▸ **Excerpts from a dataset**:
>>>>
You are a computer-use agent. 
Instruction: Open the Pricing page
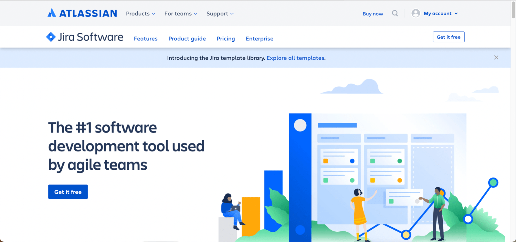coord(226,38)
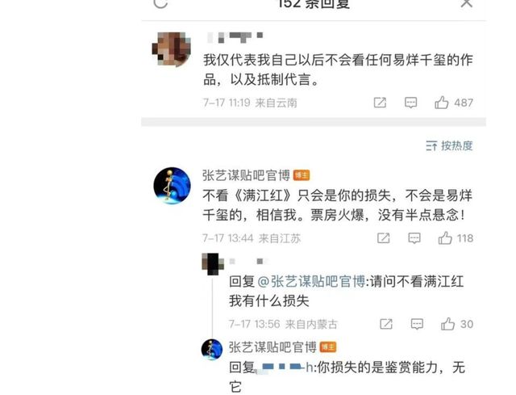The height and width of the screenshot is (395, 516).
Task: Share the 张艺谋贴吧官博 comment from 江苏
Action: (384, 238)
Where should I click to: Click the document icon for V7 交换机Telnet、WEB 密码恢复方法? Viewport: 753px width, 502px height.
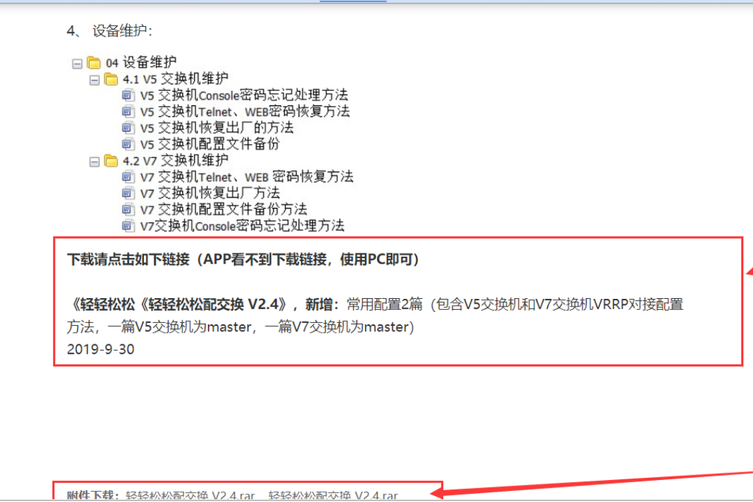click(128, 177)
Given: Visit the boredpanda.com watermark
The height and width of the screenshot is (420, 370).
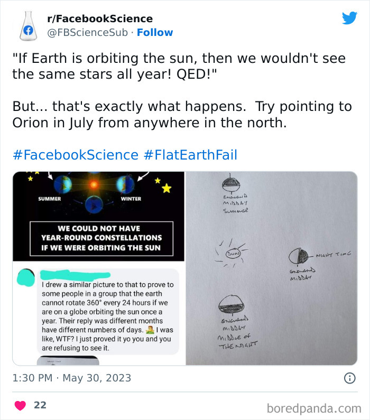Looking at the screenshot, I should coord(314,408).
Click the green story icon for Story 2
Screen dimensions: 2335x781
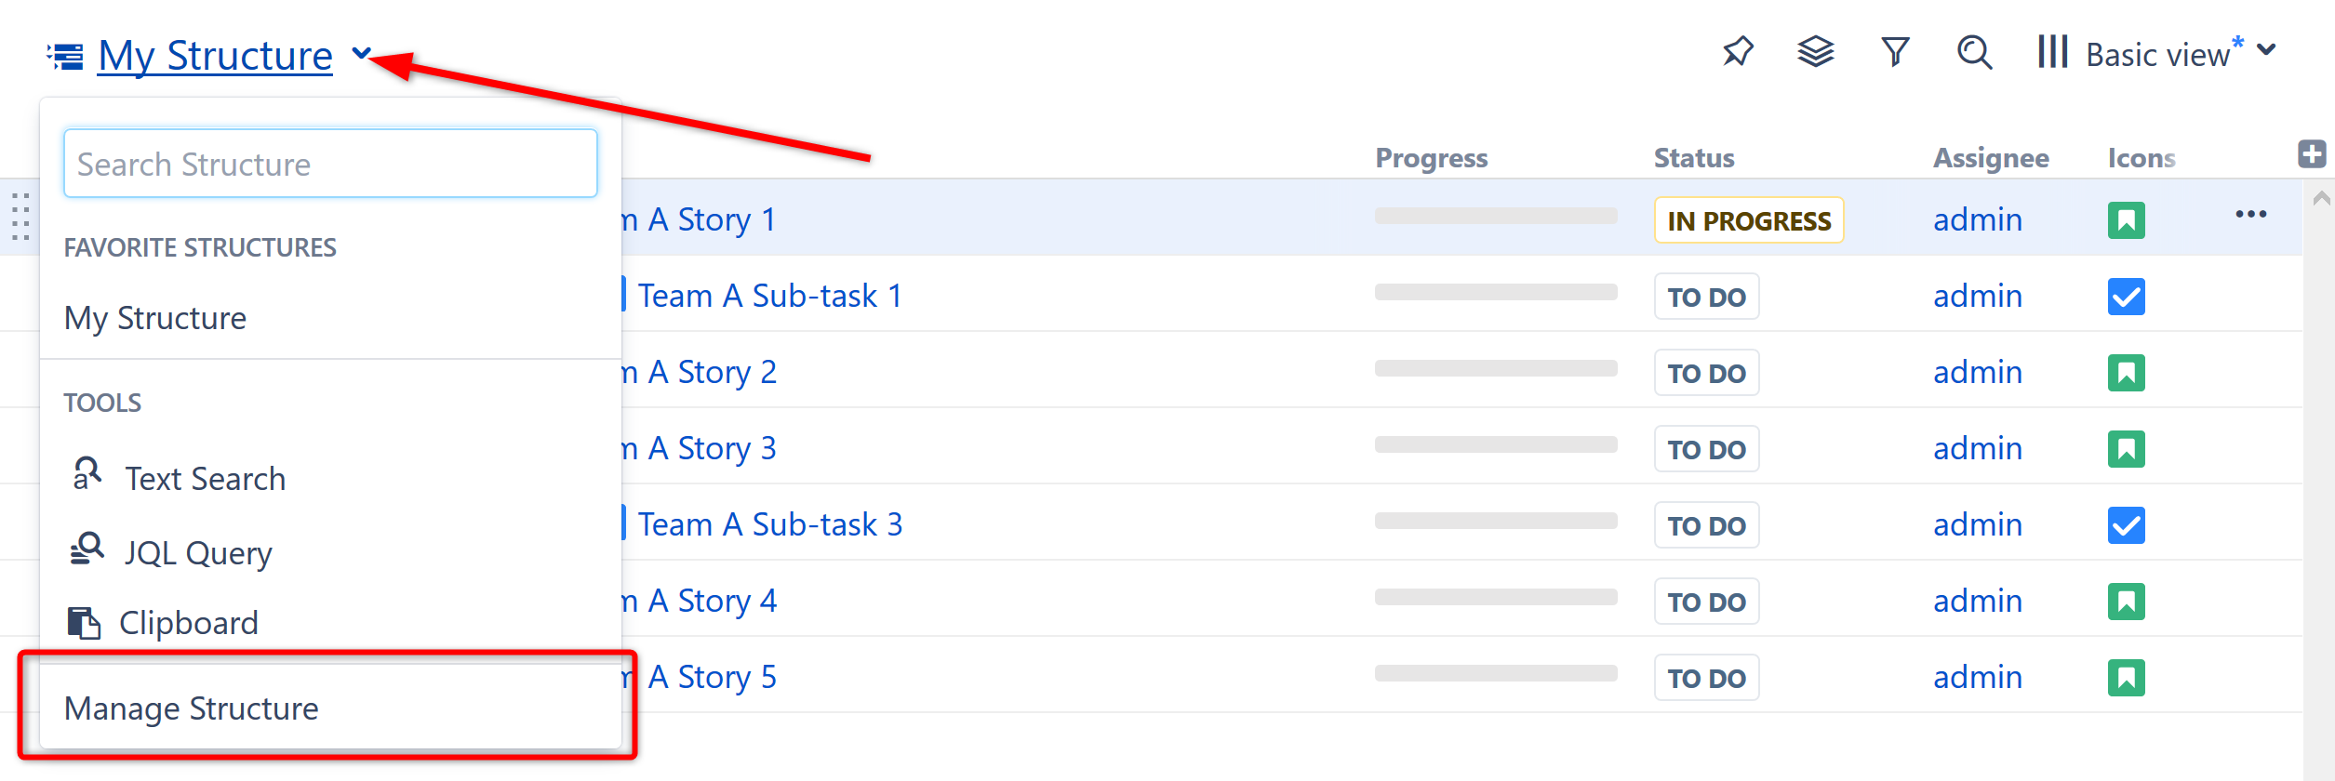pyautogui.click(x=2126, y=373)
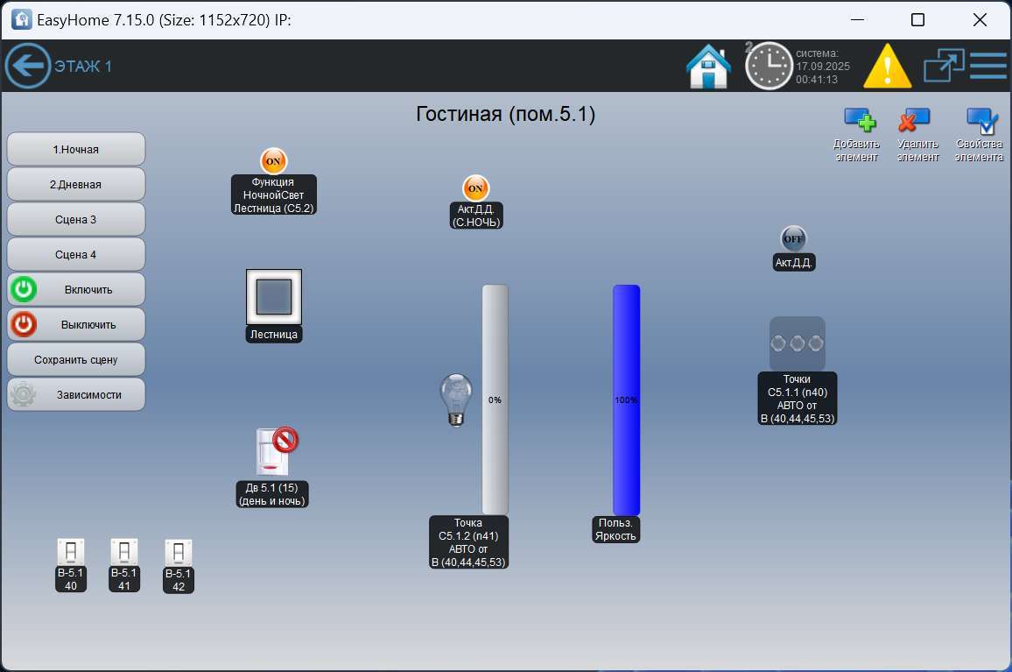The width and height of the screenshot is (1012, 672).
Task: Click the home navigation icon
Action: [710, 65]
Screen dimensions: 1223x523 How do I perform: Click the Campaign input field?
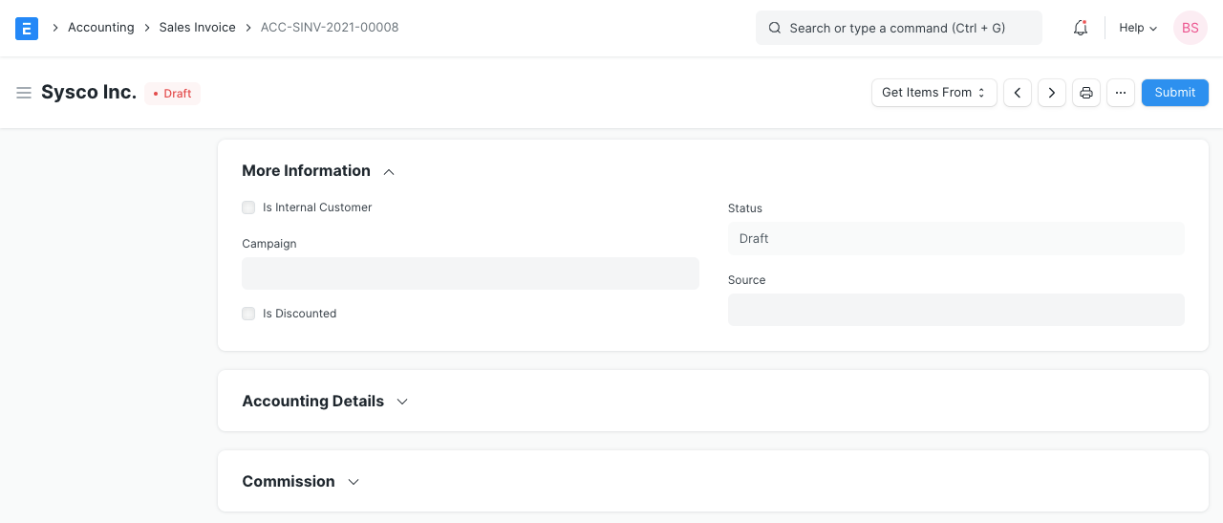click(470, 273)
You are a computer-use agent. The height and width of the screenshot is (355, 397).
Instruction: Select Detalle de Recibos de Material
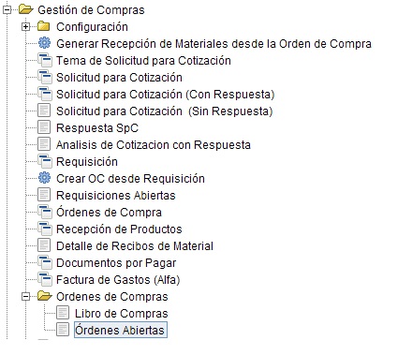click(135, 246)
<<<<
▸ **WORK REQUIRED**:
In the records above, find the line that contains "Instruction: Select Detalle". Retype it and every line after it, exactly, leaving out all pictures.

▸ **RESULT**:
Instruction: Select Detalle de Recibos de Material
click(135, 246)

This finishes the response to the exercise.